How we Altered a MySQL Table with 50 Million Rows without Downtime using gh-ost

I am sure if you’ve googled your way to this article, you already know the problem but here you go..

The Problem

Our production database has some key tables. Business requirements have evolved and recently we needed to add a new column to a table with 50 million rows. We played around with other options, but since it was likely to become a column with many WHERE queries, we decided that we had to add the column.

Browntape is an eCommerce web app and that is a 24×7 business, so we can’t take much downtime. Few minutes is acceptable, but nothing in hours. Doing an ALTER will lock the table for a few hours – not acceptable.

On top of that, we are on Amazon RDS. That causes some more complications like no access to super user. MySql version 5.6 (don’t judge).

gh-ost and other options

One option was percona-online-schema-change which is pretty popular to do this kind of stuff. It basically makes a ghost table (with new schema), points a bunch of triggers from the original table to the ghost table. Once the replication is done, you are set.

Another option is an online schema change by Facebook which seems to be popular.

However, we used gh-ost for the following reasons:

Least learning curve – even though the documentation was not very beginner friendly, I was able to figure this out pretty quickly.
binlog not triggers – gh-ost uses the binlog which is the basis of all Mysql replication. That seemed a lot more robust way of achieving this.
Postpone cut over feature – when you are doing an alter on a key table on your production database, you are scared. You want control to check and double check everything.
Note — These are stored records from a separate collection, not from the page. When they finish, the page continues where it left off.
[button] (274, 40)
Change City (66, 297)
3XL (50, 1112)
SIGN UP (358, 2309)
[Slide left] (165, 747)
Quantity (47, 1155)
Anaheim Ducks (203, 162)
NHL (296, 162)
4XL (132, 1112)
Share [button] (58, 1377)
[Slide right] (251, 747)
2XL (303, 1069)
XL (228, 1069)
This feature lets you do that. More on that later.

Installing gh-ost on Ubuntu

Installing on Ubuntu was pretty straightforward. The github project has a link to a .deb file. Just grab the .deb file and install like this:

$wget https://github.com/github/gh-ost/releases/download/v1.1.0/gh-ost_1.1.0_amd64.deb
$sudo dpkg -i gh-ost_1.1.0_amd64.deb

Changes on RDS to be ready for gh-ost

For gh-ost to work on RDS, you have to enable binlogs and set the binlog format to rows.

These can be found in the parameter groups in RDS. You can check both of these conditions with the following commands.

show global variables like 'log_bin';
show global variables like 'binlog_format';

Dry Run of the Migration (noop)

gh-ost provides a way to do a mock dry run of the migration without actually running the migration. This is called noop. If you run the command without –execute, then it does not actually migrate the data but gives you any redflags.

Understanding the Important Switches in the gh-ost command

The gh-ost command comes with many switches. Most are self explanatory, but some need documentation. I found the documentation of the project sparse in this aspect, so adding this for the Internet.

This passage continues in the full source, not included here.